Mondiali, l'Argentina passa ai quarti e affronterà la Svizzera
08 luglio 2026 alle ore 03:13, agg. alle 03:17
L'Albiceleste batte l'Egitto per 3 a 2 grazie a 3 goal realizzati negli ultimi 10 minuti di partita e con il solito gol di Lionel Messi, mentre gli Elvetici faticano contro la Colombia e passano ai calci di rigore per 4 a 3
ARGENTINA - EGITTO 3-2
L'Argentina firma una rimonta memorabile e conquista l'accesso ai quarti di finale della Coppa del Mondo FIFA, superando l'Egitto per 3-2 dopo essere stata sotto di due reti. Grande protagonista Lionel Messi, autore di un gol e di un assist decisivo nel concitato finale di gara. L'avvio è complicato per i campioni del mondo, sorpresi al 15' dall'incornata vincente di Yasser Ibrahim sugli sviluppi di un calcio d'angolo. La Selección ha l'occasione di reagire poco dopo, quando conquista un rigore, ma Mostafa Shobeir ipnotizza Messi, respingendo il penalty e confermandosi tra i migliori portieri del torneo. L'Argentina continua ad attaccare con insistenza, sfiorando il pareggio prima con Alexis Mac Allister, fermato ancora da Shobeir, poi con una punizione di Messi che si stampa sul palo e con Julián Álvarez, anch'egli murato dall'estremo difensore egiziano. Nella ripresa gli uomini di Scaloni mantengono il controllo del gioco, ma rischiano ripetutamente sulle ripartenze dei Faraoni. Dopo un gol annullato dal VAR, l'Egitto trova comunque il raddoppio con Mostafa Ziko, servito al termine di una veloce azione rifinita da Haissem Hassan su assist di Mohamed Salah. Quando la qualificazione sembra allontanarsi, l'Argentina cambia marcia: al 79' Cristian Romero riapre il match di testa su calcio piazzato battuto da Messi. Il numero 10 continua a trascinare i suoi e, pochi minuti dopo, firma il pareggio con una conclusione potente dalla distanza che supera Shobeir. Nei minuti di recupero arriva il colpo decisivo: Lautaro Martínez scappa sulla fascia e mette al centro un pallone perfetto per Enzo Fernández, che insacca il definitivo 3-2 completando una rimonta straordinaria. L'Albiceleste resta così in corsa per difendere il titolo mondiale e nei quarti affronterà la Svizzera, mentre l'Egitto saluta il torneo con il rimpianto di aver visto sfumare una storica qualificazione dopo aver accarezzato a lungo l'impresa.
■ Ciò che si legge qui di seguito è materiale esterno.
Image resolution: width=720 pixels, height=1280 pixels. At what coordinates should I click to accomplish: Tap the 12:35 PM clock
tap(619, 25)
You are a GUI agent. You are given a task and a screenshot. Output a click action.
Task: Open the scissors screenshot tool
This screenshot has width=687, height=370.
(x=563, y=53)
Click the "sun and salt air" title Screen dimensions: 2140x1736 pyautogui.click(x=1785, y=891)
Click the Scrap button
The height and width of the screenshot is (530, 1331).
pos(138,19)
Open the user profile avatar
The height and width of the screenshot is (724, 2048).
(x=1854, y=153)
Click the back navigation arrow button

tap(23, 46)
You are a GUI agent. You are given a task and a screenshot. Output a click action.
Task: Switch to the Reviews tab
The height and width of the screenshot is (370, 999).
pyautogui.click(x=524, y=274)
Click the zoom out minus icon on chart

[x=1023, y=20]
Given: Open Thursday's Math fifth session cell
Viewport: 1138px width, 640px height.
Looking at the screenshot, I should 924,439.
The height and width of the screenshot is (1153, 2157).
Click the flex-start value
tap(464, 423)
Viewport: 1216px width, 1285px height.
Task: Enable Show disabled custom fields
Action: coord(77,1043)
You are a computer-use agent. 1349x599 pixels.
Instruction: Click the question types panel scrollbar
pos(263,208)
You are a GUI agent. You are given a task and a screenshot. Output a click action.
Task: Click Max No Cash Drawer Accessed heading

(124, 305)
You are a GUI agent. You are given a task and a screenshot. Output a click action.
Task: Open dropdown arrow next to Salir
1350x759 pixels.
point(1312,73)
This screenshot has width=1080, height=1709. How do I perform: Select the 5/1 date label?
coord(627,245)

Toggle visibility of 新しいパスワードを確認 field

SVIZZERA - COLOMBIA 0-0 (4-3 AI RIGORI)
La Svizzera scrive una pagina storica della propria avventura mondiale conquistando i quarti di finale della Coppa del Mondo grazie al successo ai calci di rigore contro la Colombia, al termine di una sfida intensa e combattuta conclusasi sullo 0-0 dopo 120 minuti. A Vancouver le due nazionali hanno dato vita a un confronto equilibrato, con i sudamericani più rapidi nelle ripartenze e gli elvetici pronti a rispondere con fisicità e organizzazione. Nel primo tempo James Rodríguez e Luis Díaz hanno provato a creare superiorità, ma la difesa svizzera ha retto bene, mentre Gregor Kobel si è distinto con una grande parata sul tentativo di Gustavo Puerta. Dall'altra parte Camilo Vargas ha risposto presente negando il vantaggio prima a Fabian Rieder e poi a Dan Ndoye, mantenendo il risultato in equilibrio fino all'intervallo. Anche nella ripresa il copione è cambiato poco, con occasioni distribuite da entrambe le parti ma senza la necessaria precisione negli ultimi metri. Rieder ha sfiorato il gol su calcio piazzato, mentre Díaz ha costretto ancora Kobel all'intervento. Nei tempi supplementari la Colombia ha protestato per un possibile rigore e ha colpito una traversa con il colpo di testa di Jhon Lucumí, mentre sul fronte opposto Vargas ha salvato i suoi su una conclusione di Zeki Amdouni. La qualificazione si è così decisa dal dischetto. Davinson Sánchez ha fallito il primo penalty colombiano, Akanji ha rimesso tutto in equilibrio con un errore per la Svizzera, ma Kobel ha poi neutralizzato il tiro di Cucho Hernández. L'ultimo rigore trasformato da Rubén Vargas ha fatto esplodere la festa elvetica, che raggiunge i quarti di finale del Mondiale per la prima volta dal 1954. Ad attendere la formazione svizzera ci sarà ora l'Argentina campione del mondo, mentre per la Colombia termina un percorso comunque positivo, chiuso con grande amarezza dopo una sfida rimasta in bilico fino all'ultimo.